Abstract
High Utility Itemset Mining (HUIM) is playing an important role in extracting meaningful knowledge that is profitable itemsets rather than their occurrence frequency. HUIM result thrives into a huge number of utility itemsets that makes it difficult in decision policy. The alternative procedure is condensed representation of HUI’s that contains utility itemsets without any redundancy. Closed High Utility Itemsets (CHUI) and High Utility Generators (HUG) are lossless utility itemsets useful in recommendation systems. In this paper, we address how to extract Closed and Generator HUI’s from the given dataset. For faster accessing, it is proposed hash based technique that store itemsets with the frequency, utility value, closed flag, and generator flag. Experimental results shows that it outperforms other approaches in time and space.
Introduction
Frequent Itemset Mining (FIM) [5] and Association Rule Mining (ARM) [1, 2, 15] are playing an important role in deriving hidden and important knowledge. Traditional FIM’s considers the occurrence of itemsets in database, rather than its importance. It has been investigated extensively to Weighted Itemset Mining and Weighted Association Rule Mining. But such kind of knowledge is not exception to FIM limitations such are (i) value of the pattern is not considered due to frequency based framework (ii) relative importance of each item is not considered. Such kind of knowledge can cause of losing profitable itemsets due to insufficient frequency such are named as infrequent itemsets. To address and solve the above limitations, the outcome of the investigation led to the concept of High Utility Itemset Mining (HUIM) [2, 4, 18]. The goal of HUIM is a derive itemsets that have interested utility value or high utility value, where the utility value is determined from the utility function. The utility function is defined as a product of unique profit of the item and units or quantities that carry in that instance. HUIM is more difficult task than FIM, because it doesn’t follow monotonic and anti-monotonic property. Hence, the HUIM takes huge computation for a large number of utility itemsets. It is motivated for adopting condensed representation of itemsets to HUIM, the result with many techniques for extracting Maximal HUIM [21]. Further, it has been investigated for lossless condensed representation of utility itemsets, result with the concept of Closed HUIM and Generators [7]. It has been investigated to derive various kinds of knowledge such are incremental mining of HUIM [24]. Consider the sample database from Table 1, where each item is recorded with its units of quantity purchase in a particular instance. Table 2 shows the utility profit values of each item. For a given utility threshold value 25, the list of high utility itemsets with their frequency are shown in Table 2. It can be seen that Itemsets
Sample quantitative database
Sample quantitative database
Utility table
In this paper, we address the importance of Closed HUI’s and High Utility Generators, and approaches for deriving same thing from the quantitative databases. The main contributions of this paper are
Hash based data structure for keeping High Utility Itemsets of HUIM. Efficient approaches for deriving CHUI’s and HUG from the output of HUIM. Measuring the performance of the proposed approach.

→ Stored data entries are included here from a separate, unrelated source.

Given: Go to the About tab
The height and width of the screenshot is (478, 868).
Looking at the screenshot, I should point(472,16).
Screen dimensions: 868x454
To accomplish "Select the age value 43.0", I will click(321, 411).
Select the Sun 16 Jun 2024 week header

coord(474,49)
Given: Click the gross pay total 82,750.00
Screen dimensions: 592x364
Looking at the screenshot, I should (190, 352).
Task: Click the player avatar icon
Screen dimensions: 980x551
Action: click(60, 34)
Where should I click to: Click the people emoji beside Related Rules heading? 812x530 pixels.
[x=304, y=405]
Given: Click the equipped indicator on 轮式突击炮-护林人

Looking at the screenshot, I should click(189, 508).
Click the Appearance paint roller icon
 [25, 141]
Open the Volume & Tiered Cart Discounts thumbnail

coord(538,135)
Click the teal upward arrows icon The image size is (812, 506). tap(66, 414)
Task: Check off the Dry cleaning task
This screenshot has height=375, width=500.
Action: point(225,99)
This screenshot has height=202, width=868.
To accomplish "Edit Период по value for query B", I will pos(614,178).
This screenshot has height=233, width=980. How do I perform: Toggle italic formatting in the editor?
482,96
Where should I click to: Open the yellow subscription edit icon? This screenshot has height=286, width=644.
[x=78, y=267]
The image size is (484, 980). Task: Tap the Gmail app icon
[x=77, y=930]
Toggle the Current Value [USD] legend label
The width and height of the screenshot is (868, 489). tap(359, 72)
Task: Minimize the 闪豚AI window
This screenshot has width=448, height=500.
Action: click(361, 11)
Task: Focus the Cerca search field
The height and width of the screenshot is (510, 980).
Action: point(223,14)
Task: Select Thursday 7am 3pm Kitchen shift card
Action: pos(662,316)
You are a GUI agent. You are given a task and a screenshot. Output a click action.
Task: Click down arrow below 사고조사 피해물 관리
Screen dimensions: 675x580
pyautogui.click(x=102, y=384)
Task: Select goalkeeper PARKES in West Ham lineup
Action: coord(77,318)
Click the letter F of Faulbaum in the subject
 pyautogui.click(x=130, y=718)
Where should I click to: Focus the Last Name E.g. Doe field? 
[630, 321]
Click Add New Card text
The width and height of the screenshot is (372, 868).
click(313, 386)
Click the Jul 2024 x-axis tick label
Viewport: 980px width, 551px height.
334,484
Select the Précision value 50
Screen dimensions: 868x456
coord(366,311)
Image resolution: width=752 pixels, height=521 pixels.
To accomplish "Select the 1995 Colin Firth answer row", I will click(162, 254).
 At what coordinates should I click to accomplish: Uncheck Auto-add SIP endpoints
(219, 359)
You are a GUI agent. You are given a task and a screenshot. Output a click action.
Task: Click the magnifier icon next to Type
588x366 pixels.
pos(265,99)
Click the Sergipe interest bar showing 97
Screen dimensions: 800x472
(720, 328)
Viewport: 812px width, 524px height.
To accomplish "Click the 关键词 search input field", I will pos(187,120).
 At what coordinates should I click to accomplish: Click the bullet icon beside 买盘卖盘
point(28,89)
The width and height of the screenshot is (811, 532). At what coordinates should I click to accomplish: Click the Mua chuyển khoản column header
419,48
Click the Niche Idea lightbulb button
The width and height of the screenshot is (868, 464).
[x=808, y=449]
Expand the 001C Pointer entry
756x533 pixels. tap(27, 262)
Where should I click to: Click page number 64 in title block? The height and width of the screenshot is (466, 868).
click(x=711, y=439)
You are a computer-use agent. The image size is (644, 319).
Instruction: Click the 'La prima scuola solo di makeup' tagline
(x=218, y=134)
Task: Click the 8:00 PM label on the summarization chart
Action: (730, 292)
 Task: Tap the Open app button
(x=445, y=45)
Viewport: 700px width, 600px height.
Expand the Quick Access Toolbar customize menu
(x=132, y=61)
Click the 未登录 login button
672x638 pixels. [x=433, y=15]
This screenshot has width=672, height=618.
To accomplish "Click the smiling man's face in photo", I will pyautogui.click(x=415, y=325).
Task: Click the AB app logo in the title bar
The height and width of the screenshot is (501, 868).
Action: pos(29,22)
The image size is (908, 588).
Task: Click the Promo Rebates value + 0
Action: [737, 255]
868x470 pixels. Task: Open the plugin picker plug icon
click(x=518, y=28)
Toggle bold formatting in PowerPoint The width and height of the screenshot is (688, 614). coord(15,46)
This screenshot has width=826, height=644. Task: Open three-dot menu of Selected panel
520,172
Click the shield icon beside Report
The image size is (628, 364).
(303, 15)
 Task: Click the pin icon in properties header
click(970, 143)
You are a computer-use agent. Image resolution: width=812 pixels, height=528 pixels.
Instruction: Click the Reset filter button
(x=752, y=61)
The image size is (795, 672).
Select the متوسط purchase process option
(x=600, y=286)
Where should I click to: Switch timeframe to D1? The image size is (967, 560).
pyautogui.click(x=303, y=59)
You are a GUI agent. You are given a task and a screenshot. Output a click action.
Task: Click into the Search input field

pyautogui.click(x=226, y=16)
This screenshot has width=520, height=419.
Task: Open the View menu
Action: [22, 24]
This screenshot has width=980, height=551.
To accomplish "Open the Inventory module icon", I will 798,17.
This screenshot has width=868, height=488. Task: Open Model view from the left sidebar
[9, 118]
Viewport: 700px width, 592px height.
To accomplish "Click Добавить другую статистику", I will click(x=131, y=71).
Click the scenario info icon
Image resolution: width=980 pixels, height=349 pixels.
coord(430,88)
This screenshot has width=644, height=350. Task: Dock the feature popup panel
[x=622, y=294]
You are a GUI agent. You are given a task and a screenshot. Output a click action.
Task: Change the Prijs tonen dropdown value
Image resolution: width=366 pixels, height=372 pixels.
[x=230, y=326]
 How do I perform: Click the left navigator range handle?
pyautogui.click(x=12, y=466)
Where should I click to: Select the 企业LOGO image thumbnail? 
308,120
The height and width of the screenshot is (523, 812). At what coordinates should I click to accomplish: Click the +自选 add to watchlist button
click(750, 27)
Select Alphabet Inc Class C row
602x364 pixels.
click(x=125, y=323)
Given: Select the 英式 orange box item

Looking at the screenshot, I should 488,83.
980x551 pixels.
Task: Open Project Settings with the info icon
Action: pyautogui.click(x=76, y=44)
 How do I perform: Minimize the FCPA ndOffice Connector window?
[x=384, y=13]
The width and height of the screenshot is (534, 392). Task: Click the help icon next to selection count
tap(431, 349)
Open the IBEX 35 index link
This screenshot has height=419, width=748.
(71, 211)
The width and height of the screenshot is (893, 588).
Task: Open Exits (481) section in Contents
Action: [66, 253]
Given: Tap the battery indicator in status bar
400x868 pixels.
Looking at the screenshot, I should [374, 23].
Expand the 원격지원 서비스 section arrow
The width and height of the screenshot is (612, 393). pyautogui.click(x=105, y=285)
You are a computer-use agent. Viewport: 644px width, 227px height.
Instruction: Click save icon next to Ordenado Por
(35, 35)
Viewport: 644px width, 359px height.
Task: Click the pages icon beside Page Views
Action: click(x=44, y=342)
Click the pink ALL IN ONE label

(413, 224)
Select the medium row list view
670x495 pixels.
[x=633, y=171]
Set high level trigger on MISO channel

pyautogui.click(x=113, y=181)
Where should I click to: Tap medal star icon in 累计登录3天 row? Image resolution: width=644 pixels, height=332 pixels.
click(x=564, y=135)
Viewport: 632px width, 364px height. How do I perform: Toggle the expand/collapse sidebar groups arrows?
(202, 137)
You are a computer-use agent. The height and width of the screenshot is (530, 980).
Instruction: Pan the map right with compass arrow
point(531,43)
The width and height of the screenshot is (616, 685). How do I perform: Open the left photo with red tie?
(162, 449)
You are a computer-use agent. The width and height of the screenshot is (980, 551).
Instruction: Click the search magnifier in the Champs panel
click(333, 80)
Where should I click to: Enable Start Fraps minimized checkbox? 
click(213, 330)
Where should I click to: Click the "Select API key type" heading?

The rest of the paper is organized as, we present the highlights and limitations of the techniques that are related to HUIM, CHUI, and generators in related works. We present basic definitions that are related to the problem statement in next chapter. We also describe the proposed method for CHUI’s and HUG. To examine the performance of the proposed approach, we present both theoretical results and practical result analysis.
Several approaches have been proposed for HUIM such are classified as (i) Apriori based approaches (ii) Tree based approaches (iii) Projection based approaches (iv) Hybrid approaches.
(i) Apriori based approaches
Liu et al. [13] proposed Two-phase algorithm, where all the possible high utility itemsets are explored in first step, and utility of the possible itemsets are calculated by scanning the database. One of the main contribution is Transaction Weighted Down-ward Closure (TWDC), is replica of Apriori property, to reduce the search space by reducing the maximum upper bound to its TWDC. To exhibit downward closure property, Yao and Hamilton [23] proposed UMining and UMining_H algorithms to discover HU itemsets.
(ii) Tree based approaches [14]
To address the limitations of Level-wise candidate generation based approaches of HUIM, Tree based and Pattern-growth approaches are introduced. Tseng et al. [11, 20] introduced more compressed tree UP-tree that can represent all the itemsets in structure format. He has proposed UP-Growth algorithm to mine High utililty itemset using UP-tree. To overcome the difficulties of UP-Growth [20], minimal node utility values are introduced in each path of UP-tree, is named as UP-Growth
(iii) Projection based approaches
To overcome the limitations of tree based approaches that is recursive visit of the same tree to derive all the high utility itemsets Lan et al. [9, 10, 19] proposed PBAU (Parojection-Based Average Utility) approach to mine high average utility itemsets. It uses a measure called average utility.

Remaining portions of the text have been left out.